Soleil double, Le lisible, L’illisible, Jean-Luc Parant (par Jean-Paul Gavard-Perret)
Soleil double, Le lisible, L’illisible, Jean-Luc Parant, juin 2020, 128 pages, 21 €
Edition: Fata MorganaLa Matrice selon Jean-Luc Parant.
Parant ne cesse de décoder son corps et sa tête pour décoder à la fois la matière et la pensée du monde (qui lui-même ne cesse d’éclater en s’éboulant) et d’autre part la pensée et le corps de l’auteur qui le montre et le dit dans sa mécanique mentale et charnelle. Dans ce but, l’auteur fabrique boules et textes sur les yeux dans et, plus particulièrement ici, une réflexion et une création sur l’opposition touchable-invisible et intouchable-visible. Et ce, qu’il s’agisse de la matière ou de la pensée.
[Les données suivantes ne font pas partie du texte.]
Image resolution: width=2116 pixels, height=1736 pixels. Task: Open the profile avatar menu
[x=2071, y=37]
Ce double texte – dont le second est le miroir du premier et dont les deux parties comprennent le même nombre de mots – devient la reproduction singulière et fidèle du « moi » et de son image. Existe dès lors dans ce texte un déroulement de la propre « matière » de l’auteur et de sa pensée par effet miroir. D’autant que faisant une fois de plus le « tour » de ses yeux (qu’il ne peut voir), Parant se parcourt de l’intérieur comme de l’intérieur à travers les deux pans du livre qui forme un môle virtuel : le dernier paragraphe du premier texte devient le premier du second dans ce qui devient un sommet et un point de bascule. Tout d’abord y monte qui en glisse.
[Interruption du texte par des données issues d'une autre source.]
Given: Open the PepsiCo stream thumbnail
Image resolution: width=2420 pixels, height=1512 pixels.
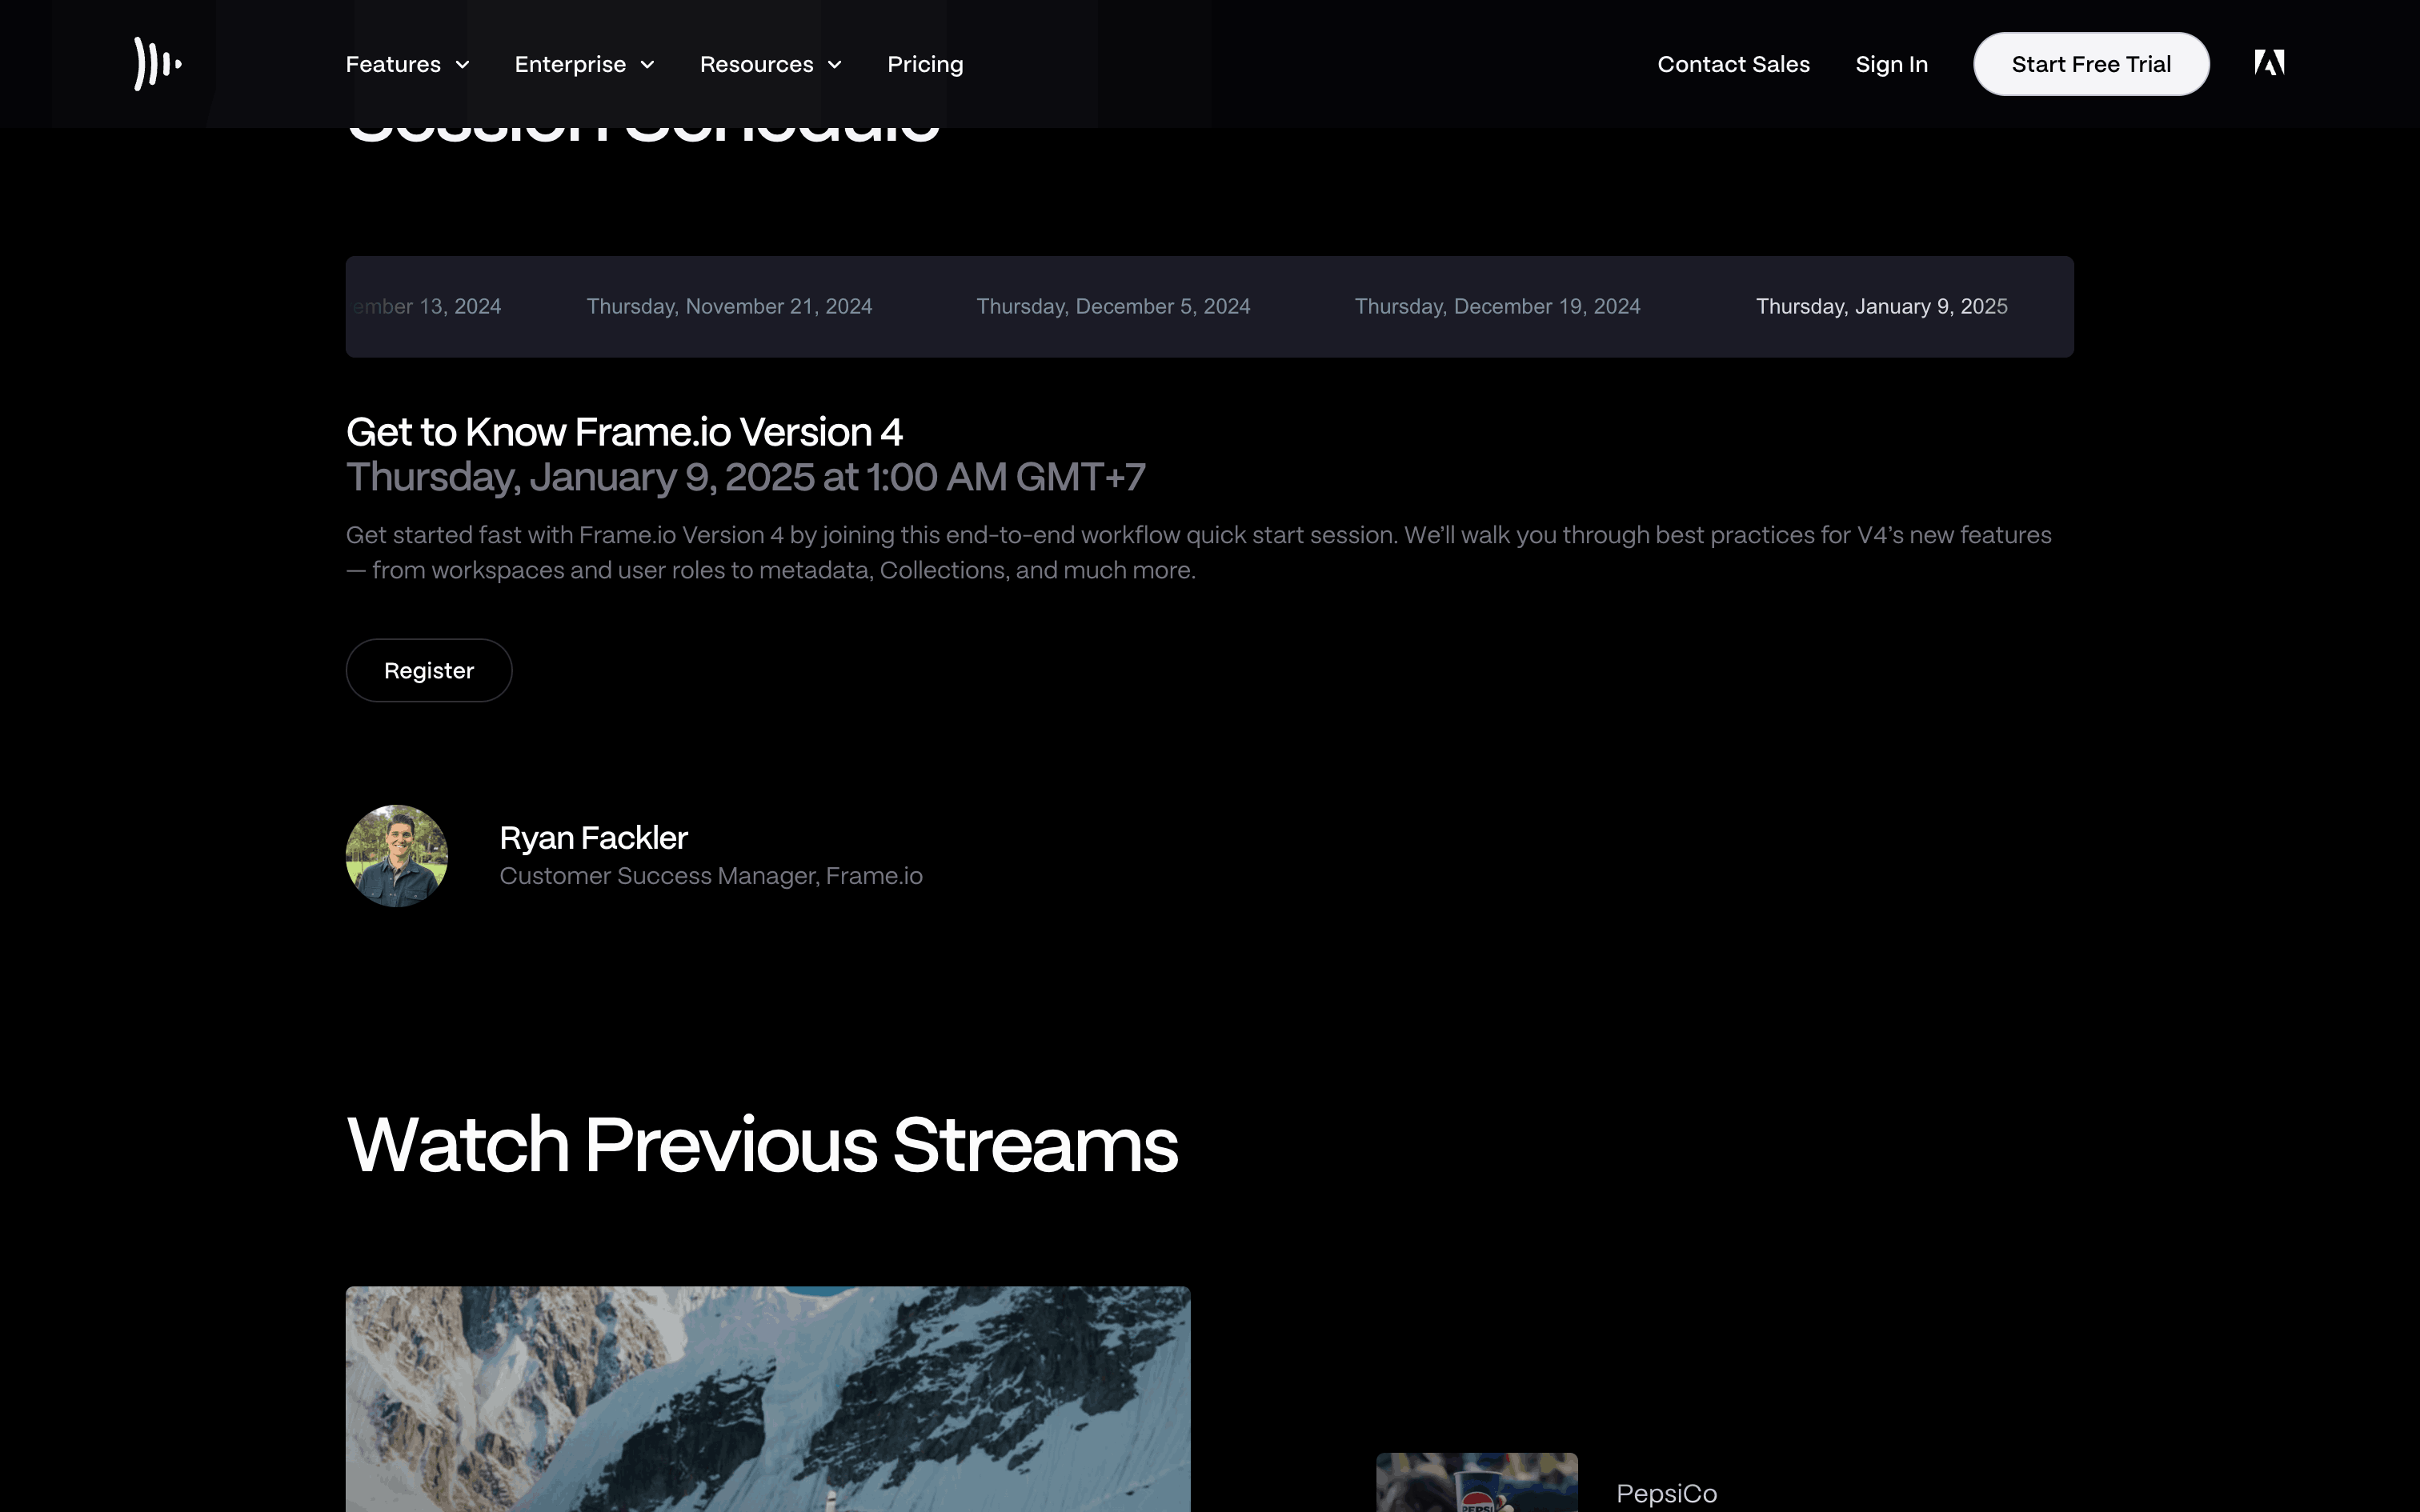Looking at the screenshot, I should click(1476, 1483).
L’auteur, par cette structure, reconstitue métaphoriquement dans son corps et sa tête ce qui devient la matière et la pensée du monde en un mariage spectaculaire comme s’il n’y avait pas de véritable coupure entre le visible et l’invisible, le dehors et le dedans.
Jean-Luc Parant propose en conséquence une « biolographie » plutôt qu’une dystopie – même si la réalité échappe – comme s’il n’y avait eu qu’une seule matière et qu’une seule pensée du monde depuis toujours. La projection du corps et de la tête en ce dédoublement présent ici donne la juste place de l’être dans l’espace et le temps du monde.
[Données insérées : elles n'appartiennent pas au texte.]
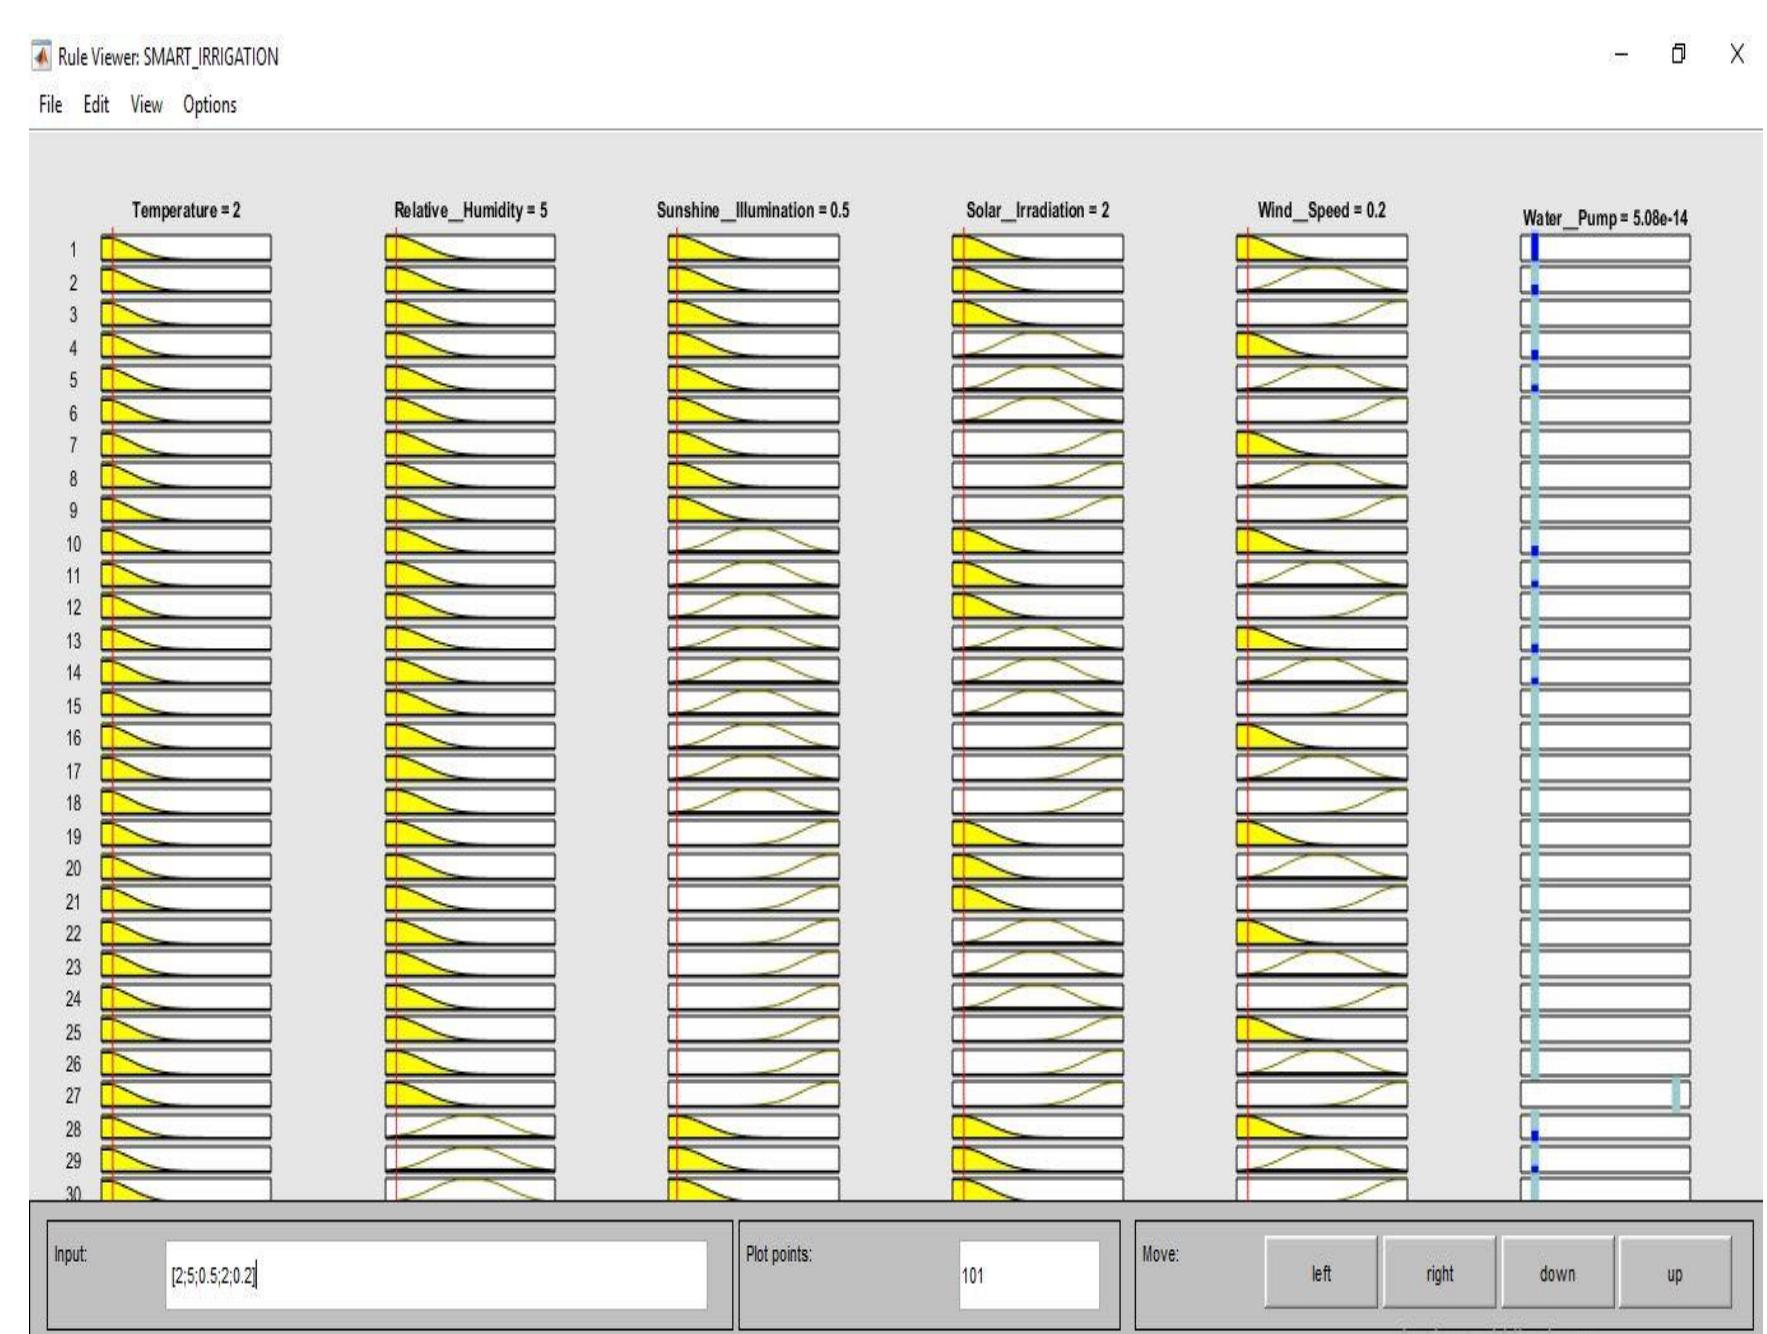Viewport: 1767px width, 1334px height.
Task: Click the Rule Viewer application icon in titlebar
Action: (41, 59)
Ceux de l’auteur et de son image en miroir finissent donc par rejoindre l’espace et le temps du monde au sein de ce « double soleil » qui possède – comme la lune – une face sinon noire du moins invisible. Le tout en une matrice universelle qui se voit sans se voir. Elle est le monde. Comme les yeux le sont. Ceux-ci nous enchaînent à nos limites. Mais nous alimentent tout autant.